Longer term, we’re completely redesigning how computers work. And this is a platform shift. Of course, it’s been compared to other platform shifts in the past. But time will clearly tell that this is much, much more profound than previous platform shifts. And the reason for that is because the computer is no longer an instruction-driven only computer. It’s an intention-understanding computer. And it understands, of course, the way we interact with it, but it also understands our meaning, what we intend that we asked it to do and it has the ability to reason, inference iteratively to process a plan and come back with a solution. And so every aspect of the computer is changing in such a way that instead of retrieving prerecorded files, it is now generating contextually relevant intelligent answers . And so that’s going to change computing stacks all over the world. And you saw a build that, in fact, even the PC computing stack is going to get revolutionized. And this is just the beginning of all the things that – what people see today are the beginning of the things that we’re working in our labs and the things that we’re doing with all the startups and large companies and developers all over the world. It’s going to be quite extraordinary.

Layman’s summary:

It’s not trying to just detect the cat, which was plenty hard in itself, but it has to generate every pixel of a cat. And so the generation process is a fundamentally different processing architecture.

.
And then the Soverign Nation TAM that Huang started talking about a quarter or two ago:

From nothing the previous year, we believe Sovereign AI revenue can approach the high single-digit billions this year. The importance of AI has caught the attention of every nation.

.
Also, there was some worry earlier about pausing of Hopper, in effect, that Blackwell Osborned it. Jensen said to that:

We see increasing demand of Hopper through this quarter. And we expect to be – we expect demand to outstrip supply for some time as we now transition to H200, as we transition to Blackwell. Everybody is anxious to get their infrastructure online. And the reason for that is because they’re saving money and making money, and they would like to do that as soon as possible.

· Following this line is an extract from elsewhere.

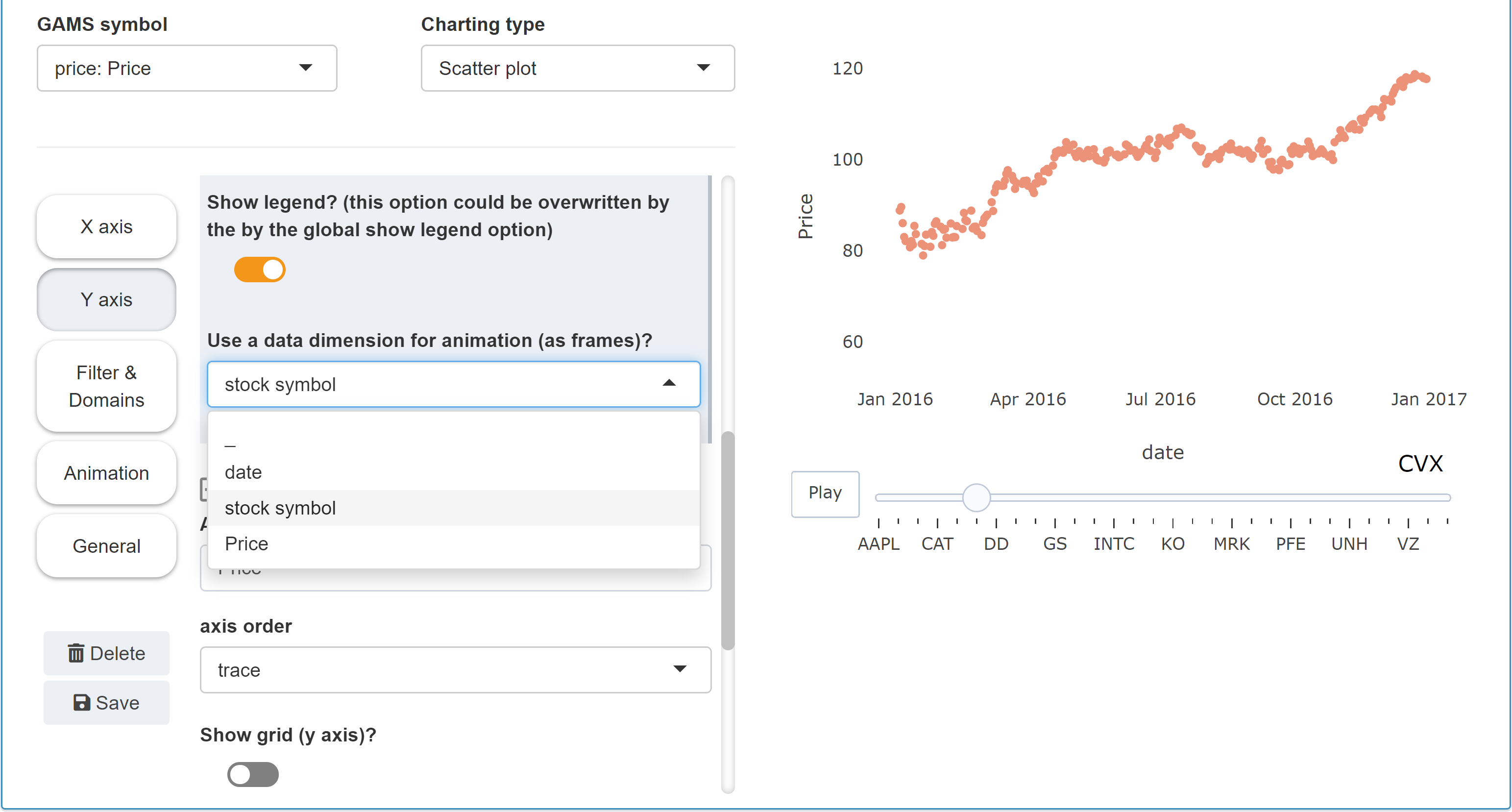
Task: Open the Charting type selector showing Scatter plot
Action: point(578,68)
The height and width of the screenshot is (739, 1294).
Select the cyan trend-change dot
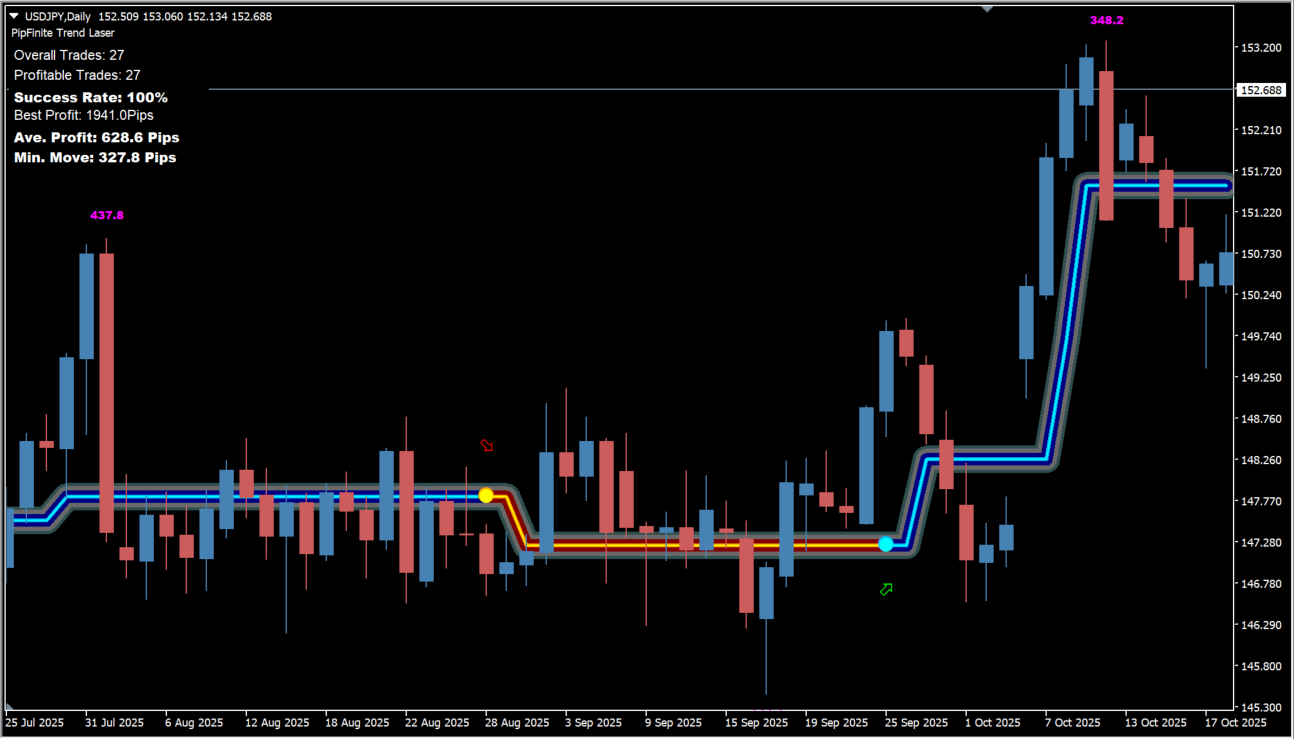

And, when pressed o the potential Osborning since the new Blackwell is so much faster:

If you’re 5% into the build-out versus if you’re 95% into the build out, you’re going to feel very differently. And because you’re only 5% into the build-out anyhow, you build as fast as you can.

So that’s the smart thing to do. They need to make money today. They want to save money today. And time is really, really valuable to them.

The reason for that is because the next company who reaches the next major plateau gets to announce a groundbreaking AI. And the second one after that gets to announce something that’s 0.3% better. And so the question is, do you want to be repeatedly the company delivering groundbreaking AI or the company delivering 0.3% better?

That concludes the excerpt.